In pushing the bad economy line, they take advantage of the obvious fact that tens of millions of families are struggling in this economy, as is always true in the United States. The point here is that we have a terribly weak welfare state.
This means that even in the best economy, say the year 2000, which was the peak of the late 1990s boom, we still have tens of millions of people struggling to pay the rent, put food on the table, or pay for their kids’ child care. As a result, a reporter who wants to tell people the economy is terrible will never have any problem finding people in terrible straits to support the case.
However, the issue is that they are choosing to do this in a big way now that President Biden is office. They had even more opportunities to find people in bad straits when Donald Trump was in the White House, but they instead largely chose to tell a good economy story.
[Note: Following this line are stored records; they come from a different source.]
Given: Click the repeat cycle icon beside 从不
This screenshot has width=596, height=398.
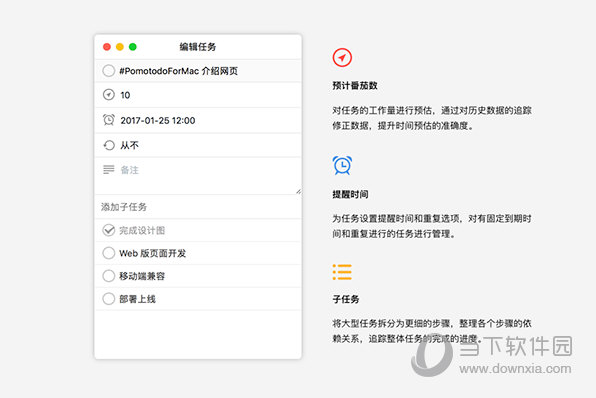Looking at the screenshot, I should click(x=109, y=145).
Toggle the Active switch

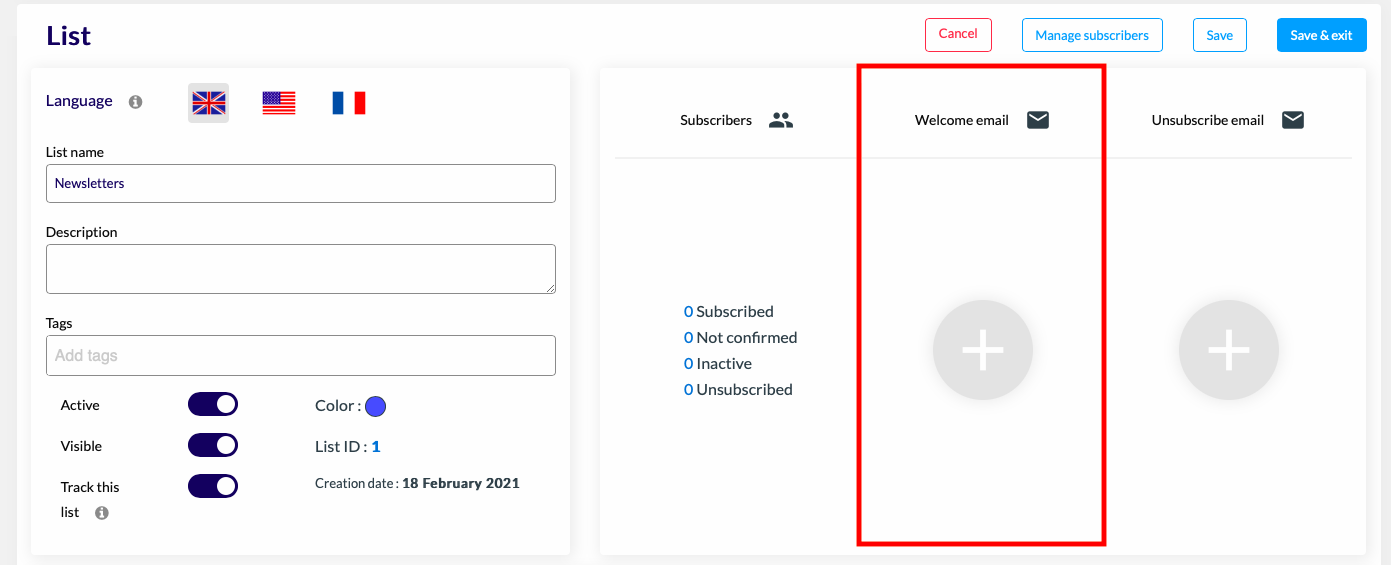pyautogui.click(x=213, y=404)
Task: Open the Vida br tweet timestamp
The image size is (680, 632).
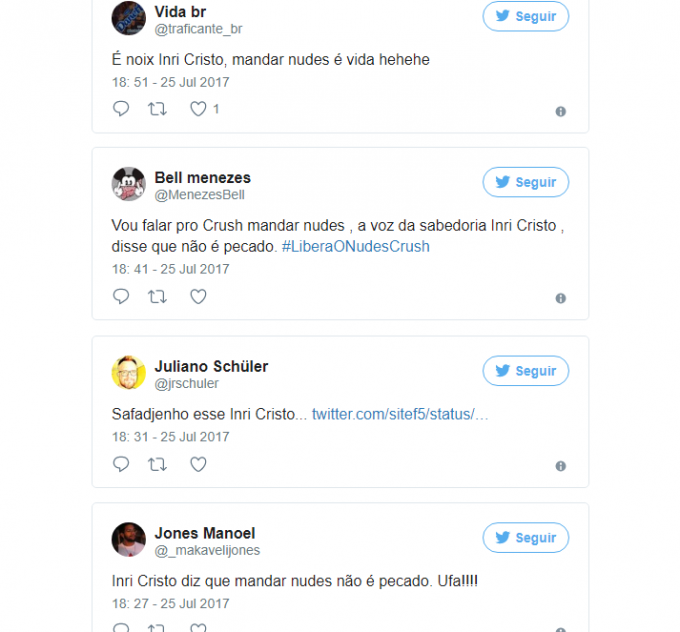Action: 170,80
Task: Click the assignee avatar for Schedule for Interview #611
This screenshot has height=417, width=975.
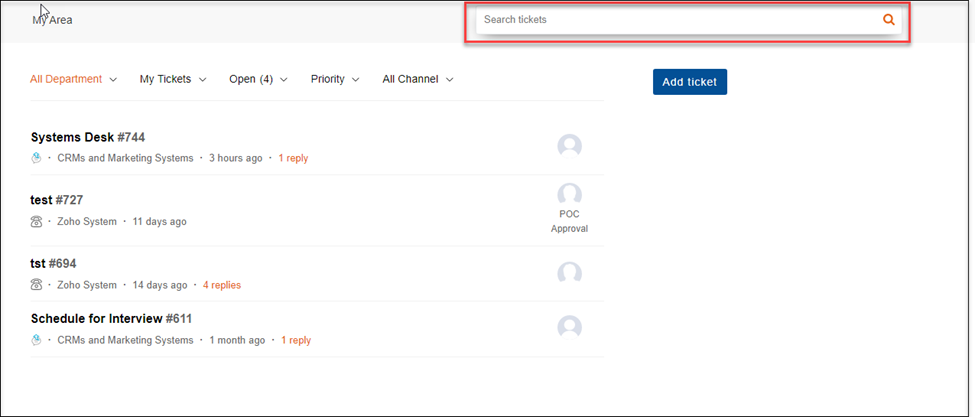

Anyhow, NPR got into the fray yesterday with a piece telling us how credit card debt is soaring. They found a family who does appear to be in very bad straits and has run up large amounts of credit card debt.
The women highlighted in the piece earns $40,000 a year and has three young children to support. Her major financial problem seems to stem from a divorce. Presumably, she had the income of a second worker to help support the family previously, and possibly also help with child care. She cities paying child care as her biggest problem. This would be a nonissue in the many countries with free or low-cost child care.
The ostensible reason for the story is the rise in credit card debt, which NPR tells us is due to the fact that households can no longer make ends meet. The family they profile is in this situation.
While many struggling families are undoubtedly turning to credit cards to cover their bills, there is another obvious explanation for the recent jump in credit card debt: mortgage refinancing has fallen through the floor.
In 2020 and 2021, there was a massive surge in mortgage refinancing as people took advantage of extraordinarily low interest rates. More than 20 million households refinanced their mortgages, often reducing their interest rate by a percentage point or more, which translated into savings of thousands of dollars a year on interest payments.
When people refinance a mortgage, it is common for them to borrow more than the outstanding amount on their prior loan in order to get money to pay for extraordinary expenses, like remodeling their home, buying a car, or possibly to just have some cash available. The jump in mortgage interest rates following the Fed’s rate hikes have eliminated this option. Under such circumstances, it is hardly surprising that people would turn to other sources of credit, like credit card debt.
This has led to a big increase in credit card debt over the last year. Is this a crisis? Here’s the relationship between credit card debt (revolving credit is overwhelmingly credit card debt) to personal income over the last half century.[1]
As can be seen, there is a jump in the ratio of credit card debt to personal income, but we are still not back to the pre-pandemic level. We are far below the ratios we saw during the housing bubble at the start of the century, and even below the level we saw in the late 1990s boom.
In short, it is hard to see a crisis here. That could change, of course. If we get the recession and jump in unemployment that many are rooting for, the ratio of credit card and other debt to income will surely rise. The media will then have cause for talking about a bad economy, but they don’t now. This is their invention, not the real world.
[1] I used personal income rather than disposable income, which is more common. The reason is that there has been a big increase in tax payments over the last year, as people were paying capital gains tax on stock they had sold at a gain. This lowers measured disposable income (income minus taxes) but does not correspond to people actually having less money, since they sold stocks at a gain.